INFORMATION AS GIVEN BY THE PATIENT (MARCH 2009)

In January 1997 I was diagnosed with non-Hodgkins lymphoma, with a tumour on my neck and several other places in the diaphragm. The treatment consisted of eight courses of chemotherapy, doxorubicin, oncorin and prednisone. Thereafter ordinary scheduled check ups for the following five years.

In 2008 the cancer came back. I stayed numerous times for longer and shorter periods in the Radium Hospitalet. The treatment was tough. For me the chief adverse side effects were frequent urination and nausea. I was told that the chance of a successful outcome was 50%. Apart from the high dose treatment and isolation, they did several tests on teeth/mouth, heart, lungs, kidneys, intestines, bowel and stomach. After I was discharged, in October and November, further checks on these organs were carried out.

Whilst at the Radium hospitalet a good dialogue with the doctors was established, and also with those at the Rikshospitalet. Conversation flowed in both directions and a mutual trust was built up. Complications and unforeseen events were thoroughly followed up.

In 2008 I started with the ECT therapy and had 14 sessions in all, from the first in May until the end of the year, and scheduled around the treatment cycles at the hospital.

Reaction to the therapy: Immediate “timeless feeling” in body and mind (these merge), energy flow through new paths in the body. Anxiety disappears, you become one with yourself and other treatments work more easily. The apparatus probably also stimulated the body’s immune system.

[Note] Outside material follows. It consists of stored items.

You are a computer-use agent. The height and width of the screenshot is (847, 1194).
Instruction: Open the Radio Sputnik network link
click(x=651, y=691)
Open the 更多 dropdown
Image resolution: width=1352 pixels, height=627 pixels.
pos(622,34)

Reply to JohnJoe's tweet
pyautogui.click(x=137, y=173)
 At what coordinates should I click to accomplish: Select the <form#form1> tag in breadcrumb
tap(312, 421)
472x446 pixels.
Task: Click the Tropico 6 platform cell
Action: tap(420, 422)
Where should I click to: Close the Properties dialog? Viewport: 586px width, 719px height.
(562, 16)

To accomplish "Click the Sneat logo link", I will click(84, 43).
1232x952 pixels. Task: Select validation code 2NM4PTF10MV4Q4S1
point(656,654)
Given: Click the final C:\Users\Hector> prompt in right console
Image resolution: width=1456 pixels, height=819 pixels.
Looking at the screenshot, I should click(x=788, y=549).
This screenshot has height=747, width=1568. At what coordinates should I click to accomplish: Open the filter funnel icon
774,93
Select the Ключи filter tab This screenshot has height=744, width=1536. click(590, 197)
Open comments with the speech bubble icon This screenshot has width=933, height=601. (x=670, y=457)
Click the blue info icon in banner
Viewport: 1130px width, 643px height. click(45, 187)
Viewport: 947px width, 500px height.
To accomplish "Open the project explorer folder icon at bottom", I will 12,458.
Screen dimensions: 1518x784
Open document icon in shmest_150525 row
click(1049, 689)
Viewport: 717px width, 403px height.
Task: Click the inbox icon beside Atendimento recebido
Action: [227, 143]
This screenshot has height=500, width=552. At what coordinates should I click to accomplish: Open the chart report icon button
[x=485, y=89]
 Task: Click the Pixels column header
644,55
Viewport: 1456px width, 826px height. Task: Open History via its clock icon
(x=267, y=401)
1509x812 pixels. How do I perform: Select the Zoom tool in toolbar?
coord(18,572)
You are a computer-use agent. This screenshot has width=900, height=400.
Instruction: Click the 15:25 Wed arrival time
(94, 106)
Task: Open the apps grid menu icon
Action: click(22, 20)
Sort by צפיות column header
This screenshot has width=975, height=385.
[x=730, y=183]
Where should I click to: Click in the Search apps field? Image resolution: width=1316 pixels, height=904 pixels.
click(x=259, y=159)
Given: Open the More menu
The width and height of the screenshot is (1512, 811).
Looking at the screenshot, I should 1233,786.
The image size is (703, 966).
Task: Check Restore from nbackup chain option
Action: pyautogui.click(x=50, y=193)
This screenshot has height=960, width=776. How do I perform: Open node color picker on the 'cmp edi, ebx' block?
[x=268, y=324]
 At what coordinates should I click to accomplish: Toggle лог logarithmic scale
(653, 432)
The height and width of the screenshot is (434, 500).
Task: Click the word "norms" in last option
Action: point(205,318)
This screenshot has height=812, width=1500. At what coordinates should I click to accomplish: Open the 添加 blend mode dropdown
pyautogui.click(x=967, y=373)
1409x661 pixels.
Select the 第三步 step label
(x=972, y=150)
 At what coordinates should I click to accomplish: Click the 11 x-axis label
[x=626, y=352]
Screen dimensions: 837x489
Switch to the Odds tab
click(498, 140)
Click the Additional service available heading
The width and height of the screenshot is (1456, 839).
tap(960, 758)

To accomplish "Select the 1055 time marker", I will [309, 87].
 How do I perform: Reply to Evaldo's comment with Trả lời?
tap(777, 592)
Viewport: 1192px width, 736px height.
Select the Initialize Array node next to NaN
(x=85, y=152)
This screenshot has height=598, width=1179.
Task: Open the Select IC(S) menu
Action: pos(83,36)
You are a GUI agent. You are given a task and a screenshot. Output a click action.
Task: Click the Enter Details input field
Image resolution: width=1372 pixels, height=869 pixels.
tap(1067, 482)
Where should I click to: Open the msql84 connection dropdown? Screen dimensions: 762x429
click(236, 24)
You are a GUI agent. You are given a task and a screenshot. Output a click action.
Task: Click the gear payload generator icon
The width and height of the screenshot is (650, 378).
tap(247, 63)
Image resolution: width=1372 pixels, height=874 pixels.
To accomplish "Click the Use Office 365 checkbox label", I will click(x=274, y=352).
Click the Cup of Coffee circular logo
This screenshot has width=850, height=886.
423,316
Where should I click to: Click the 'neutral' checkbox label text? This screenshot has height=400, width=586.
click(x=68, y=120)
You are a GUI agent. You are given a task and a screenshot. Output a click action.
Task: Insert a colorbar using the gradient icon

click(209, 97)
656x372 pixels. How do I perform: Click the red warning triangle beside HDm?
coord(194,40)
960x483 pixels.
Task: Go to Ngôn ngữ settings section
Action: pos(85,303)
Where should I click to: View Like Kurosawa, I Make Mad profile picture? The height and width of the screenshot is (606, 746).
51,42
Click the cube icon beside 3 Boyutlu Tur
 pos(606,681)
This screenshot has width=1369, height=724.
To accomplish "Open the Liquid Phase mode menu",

The nurses noticed “good energy” in my hospital room – I usually had a single room. Received an exercise bike and it got used. As far as I can see, I was probably one of the patients that got through the treatment with the least amount of trouble, not least because of the ECT. My husband has also tried ECT and can confirm its effects.

Following discharge in September, it took a long time to build up a normal appetite – this improvement first started at the end of November. Not until then did my bodyweight start to increase.

Until that time I had a disturbed heart rate, raised pulse and difficulty urinating. I received medication for this. The adverse side effects disappeared when stomach and bowel function was stabilised. Starting in December my general condition has improved steadily.

At a follow up check in February 2009 I was free of symptoms.